Виктория улыбалась, вспоминая, как при появлении ее на боте Чашкин прибивал к рубке засушенную челюсть акулы — древнее средство от женского сглаза, «Неужели они в самом деле думают, будто я могу принести неудачу?» — удивилась она, еще не веря своим глазам. Хотела посмеяться над Чашкиным, но осеклась, услышав клекот Баклажарии: «Жэнщина должна в своей саклэ сидэть, джигита ожидать...» А когда бригадир Спарышев привязал за кормой швабру, — тоже испытанное средство от сглаза, — она призадумалась...
Теперь опасения были позади. Сердца рыбаков, по мере того как трюм наполнялся, оттаивали. Жора Бружес стал рассказывать аспирантке о ярусе. Матрос-ловец Чашкин, перевязав крест-накрест натекший с роликов ярусоподъемника моток снасти, кивнул на сумку Виктории:
— Анал,изы? Верно угадал?
— Ы-ых, — мотнула головой Виктория, и золотистый конский хвостик стегнул ее по плечам. — Правда. Я буду определять группы крови тунцов. У них, так же как у людей, существуют четыре группы.

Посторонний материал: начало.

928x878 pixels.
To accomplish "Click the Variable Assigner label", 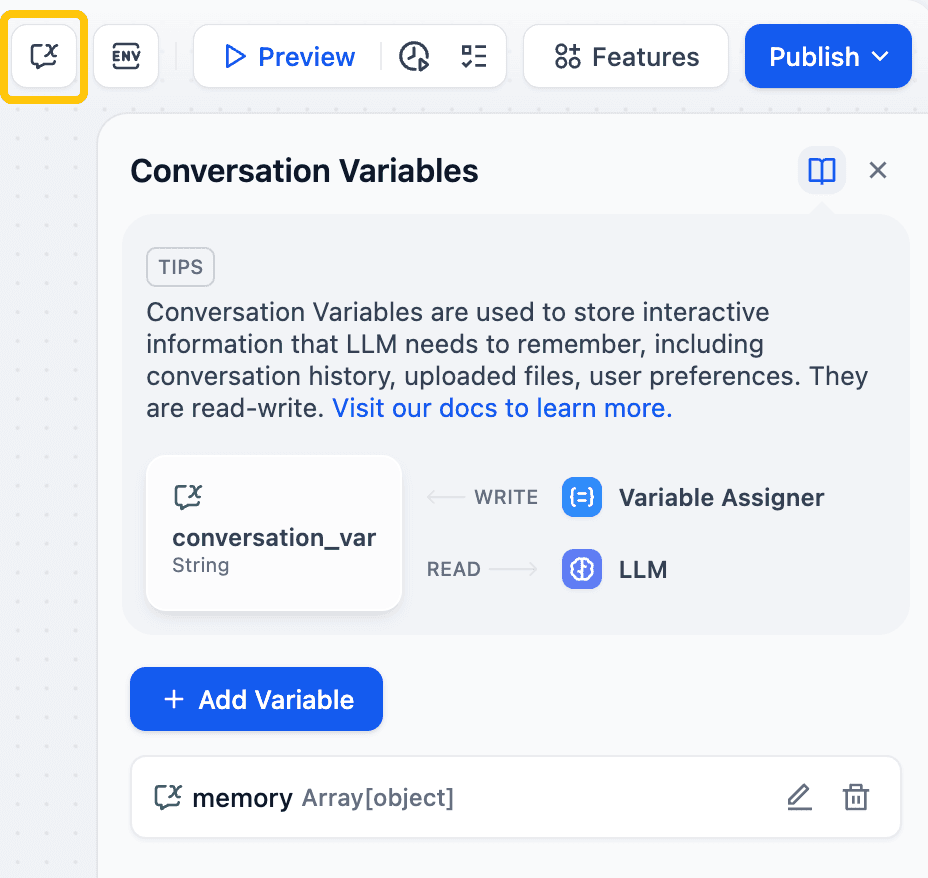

— Прохвессор! — насмешливо поглядел на ловца бригадир Спарышев.
— Будто что смыслит в ученых вопросах, — подмигнул жгучими очами Виктории Жора Бружес, кивая на Чашкина. — Лично я понял так. Предположим, вам, Чашкин, акула отхватит конечность. Вся кровь из вас вытечет. И чтобы ваша мамочка не надевала траура, а кореша не слаживались на венок, доктор наберет крови вашей группы в шприц и так нежненько шпокнет вас, извините, в пониже спины.
— Нет, и вы тоже не угадали, — рассмеялась Виктория, и на щеках у нее появились соблазнительные ямочки, — это... Как бы вам объяснить... Вот, наукой установлено, что различные группы крови встречаются у народов, которые ассимилируются, или, проще говоря, смешиваются между собой. Скажем, в нашей многонациональной стране. Или в Америке. Или в Европе. А у народов, живущих замкнуто, к примеру, у африканских бушменов, группа крови одна. Вот и мой шеф считает, что такая картина существует и у тунцов. И если мы это докажем, то тогда будет ясно, пришлый это косяк или местный...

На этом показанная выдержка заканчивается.